**Consignas:**
a – Según el texto sobre monseñor Agripino, ¿cuándo tuvo lugar la última conversación con él?
b – En el texto sobre monseñor Agripino, ¿por qué el padre Agripino se volvió un obseso de la mediación política? Explícalo en una a tres oraciones.
c – Continúa el texto sobre monseñor Agripino a partir de su última oración.

**Texto del ejercicio:**
Pero el padre Agripino no se quedó ahí. Se convirtió en un obseso de la mediación política, no porque él quisiera o porque pretendiera convertirte en presidente de la República  como vociferaban sus detractores gratuitos y los mercenarios de la intriga social y política,  sino porque  estadistas  y gente prominente de la Nación se lo pedían.

En varios de mis artículos he dicho que entre nosotros abundan  más que el bofe y la longaniza, personas con evidentes rasgos de neuroticismo, narcisismo y psicopatía  y que dichos rasgos lo manifiestan a través del comportamiento irrespetuoso del insulto, la inamabilidad, el desdoro y  la difamación de aquellos personajes políticos, sociales o religiosos que gozan de un reconocimiento social de tal magnitud que los vagos nunca podrán ganarse.

Recientemente, la tierra guardó los despojos mortales de monseñor Agripino.  Con su muerte, nuestro país perdió un hombre utilísimo y cabal, pues aun enfermo, nunca se sintió animado a revocar su enorme capacidad de colaboración en la solución de problemas humanos a pesar de saber que los maledicentes  sajaban su costado con todo género de atribuciones infamantes. La última vez que conversé con él fue tal vez cuatro meses atrás cuando abordamos algunos de los temas incluidos en su libro que vino a ser una especie de autobiografía muy abreviada.

**Extracto de datos:**
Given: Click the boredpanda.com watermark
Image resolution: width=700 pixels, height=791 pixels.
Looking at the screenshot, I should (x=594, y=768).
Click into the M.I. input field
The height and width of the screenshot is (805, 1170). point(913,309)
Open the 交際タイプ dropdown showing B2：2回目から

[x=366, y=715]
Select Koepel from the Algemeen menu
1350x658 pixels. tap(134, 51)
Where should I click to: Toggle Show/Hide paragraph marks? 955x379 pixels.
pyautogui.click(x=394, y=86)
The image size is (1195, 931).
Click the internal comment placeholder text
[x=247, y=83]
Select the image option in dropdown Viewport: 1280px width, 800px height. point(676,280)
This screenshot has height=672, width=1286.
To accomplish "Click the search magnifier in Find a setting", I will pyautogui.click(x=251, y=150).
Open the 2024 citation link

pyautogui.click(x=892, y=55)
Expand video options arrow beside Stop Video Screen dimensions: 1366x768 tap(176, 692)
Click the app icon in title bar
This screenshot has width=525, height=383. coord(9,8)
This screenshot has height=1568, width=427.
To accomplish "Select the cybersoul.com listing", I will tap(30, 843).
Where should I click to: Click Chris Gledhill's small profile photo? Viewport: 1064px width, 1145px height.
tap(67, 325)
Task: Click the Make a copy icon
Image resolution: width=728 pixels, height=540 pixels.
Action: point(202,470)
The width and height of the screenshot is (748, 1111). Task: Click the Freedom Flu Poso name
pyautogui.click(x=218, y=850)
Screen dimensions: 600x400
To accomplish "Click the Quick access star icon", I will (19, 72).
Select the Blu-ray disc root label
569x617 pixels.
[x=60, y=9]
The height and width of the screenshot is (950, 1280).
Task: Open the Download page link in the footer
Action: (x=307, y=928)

**Respuestas escritas:**
a – Tal vez cuatro meses atrás.

b – No fue porque él lo quisiera ni porque pretendiera llegar a presidente de la República, como decían sus detractores. Se debió a que estadistas y gente prominente de la Nación se lo pedían.

c –
Aquel día  le dije que debió incluir un capítulo titulado Quién fui, como hiciera el famoso escritor y pintor francobelga, Henri Michaux (1899-1984). Su respuesta fue: “Doctor Mendoza, si hubiese escrito un capitulo o un libro con ese título,  me vería en la necesidad de contar cómo me dolía cada vez que me “acuchillaban” sin piedad en los medios de comunicación y las redes sociales con un gusto enfermizo. Ante que nada soy sacerdote y la Iglesia nos enseña que debemos perdonar, tal como el Señor nos dio ejemplo, hasta a aquellos que nos meten sin motivo el alfanje por el pecho o la barriga. Usted y yo nos conocimos en 1975 cuando la universidad lo contrató como profesor de la Facultad de Ciencias de la Salud. Desde aquel día conversamos sobre temas diversos. Vivo modestamente como viven todos los curas, sin embargo, inicuamente muchos me atribuyen una riqueza que no tengo ni he tenido ni en sueño”.

Pero  al padre Agripino, los calumniadores de oficio y los lengualargas de este país, le reservaron todo su enojo y su rabia asquerosa para los meses finales de su vida y el comienzo de su largo viaje a la eternidad, tras el gobierno pasado  escogerlo para encabezar la Comisión que investigó los posibles fraudes financieros en la construcción de Punta Catalina. No criticaron al resto de los miembros de aquella Comisión, sino a monseñor Agripino pero con una saña vulgar.

Ahora muerto, parece que sus enemigos se sienten fatal porque una enfermedad y sus 88 años agotaron su vida de servicio al país, pues querían que siguiera viviendo para ellos continuar con su patológico y compulsivo deseo de insultarlo y desacreditarlo moralmente  por redes sociales. Y el novelista británico John le Carré cuenta que mientras trabajó como espía en los Servicios de Espionaje de su país (el BND), en sus andanzas por Europa, Asia y América, se enteró que había personas tan malévolas  que a sus víctimas predilectas  las torturaban  física y moralmente después de muertas. Y según le Carré, los malévolos podrán llegar a ser el centro del universo, pero a ser valerosos, útiles  y honorables, jamás.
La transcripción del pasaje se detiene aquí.